The laws’ silence means listed pharmaceutical companies are in danger of being accused of breaking the law at any time. It also leaves them vulnerable to judgements made by authorities at will.
Mekophar was listed in June, 2010 after Decision 55 came into force. Labelled by the MPI and DPI as “an enterprise with foreign-owned capital”, the firm obviously does not have the distribution right under Decision 55.
But while the authorities might feel relaxed about their definition of “an enterprise with foreign-owned capital”, Mekophar and other companies in the same boat are not convinced. They argue unclear laws mean different interpretations and authorities making judgements at will.
The Investment Law does not distinguish the purchase of shares by foreign investors as a means of participating in management (direct investment) and the purchase of shares for the sake of capital gains and dividends as is the case of Mekophar (indirect investment).
Article 25 of the law’s Chapter IV is named “Capital contributions, purchase of shares, merger and acquisition” while Article 26 is titled “Indirect investment”. This could hint that Article 25 refers to direct investment.
Moreover, Decree 102/2010/ ND-CP, which guides the implementation of the Law on Enterprises, allows existing foreign-invested companies with no more than 49 per cent foreign ownership to do investment and business and carry out subsidiary registration in the same way that purely domestic companies are able to.
Mekophar is now using such arguments to petition the Prime Minister, relevant ministries and the State Securities Commission in a bid to find a way through this legal labyrinth.
In Mekophar’s petition, company general director Huynh Thi Lan lamented the fact that Mekophar had been unfairly forced out of a game that all of its peers could participate in. “Our business has been seriously impacted since we are not allowed to join in on bidding and distributing pharmaceuticals to agents and retailers. If we cannot participate, we might have to abandon our stock market listing, or negotiate with foreign shareholders to bring our foreign ownership to zero per cent to obtain the distribution right.”

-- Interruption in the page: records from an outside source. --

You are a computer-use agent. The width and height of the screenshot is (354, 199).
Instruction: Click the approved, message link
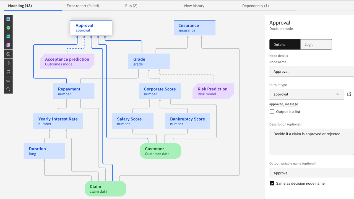pyautogui.click(x=283, y=104)
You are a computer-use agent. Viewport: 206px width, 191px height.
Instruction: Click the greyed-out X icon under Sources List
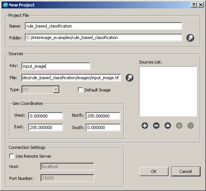coord(190,126)
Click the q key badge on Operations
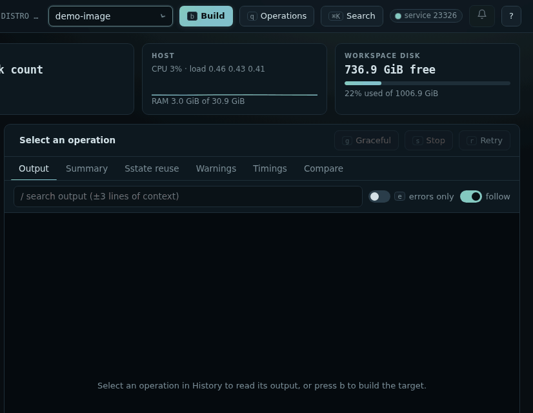Screen dimensions: 533x413 [252, 16]
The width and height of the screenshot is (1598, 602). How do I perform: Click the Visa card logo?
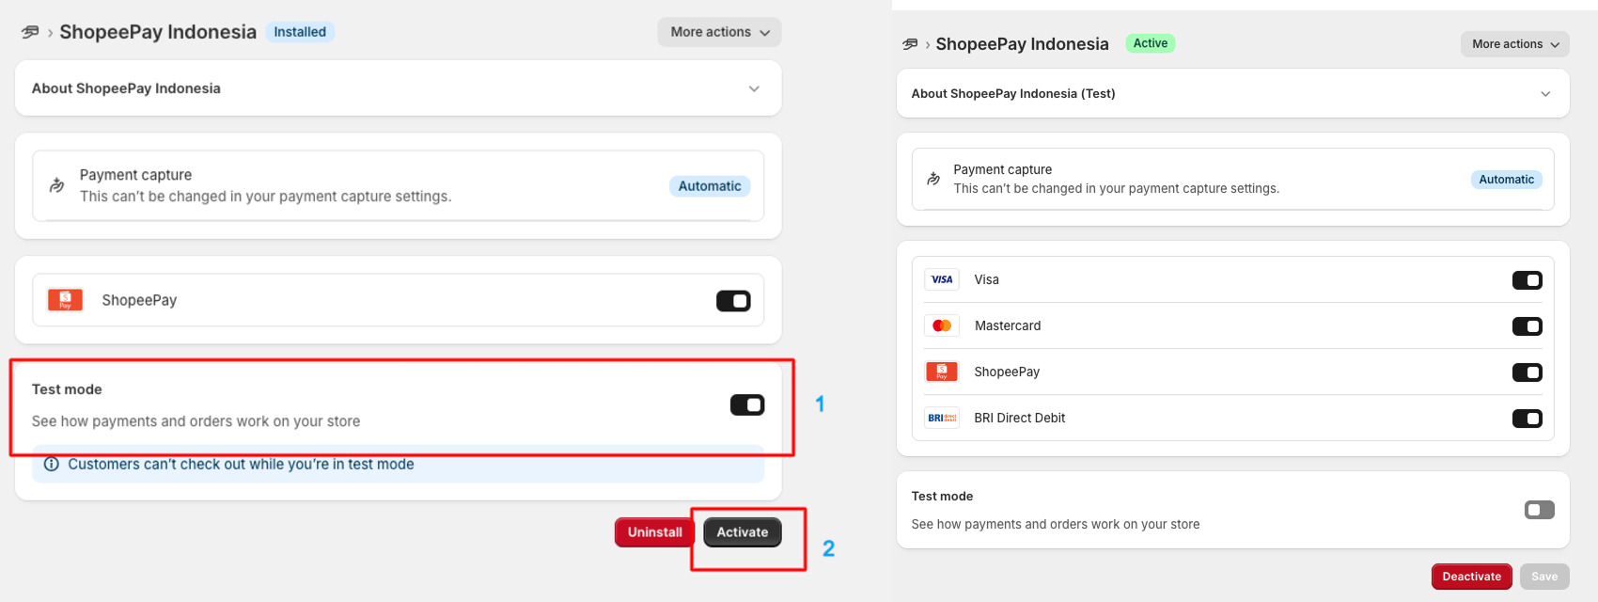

A new decree to replace Decree 108 guiding the implementation of the Investment Law is now being compiled by the MPI. It is expected to detail treatment for companies with no more than 49 per cent foreign ownership.
But an attorney from a high-profile law firm who declined to be named told VIR that the latest draft of the decree did not have any wording related to the definition of “enterprises with foreign-owned capital”. Thus, firms like Mekophar might still be in for a bumpy ride.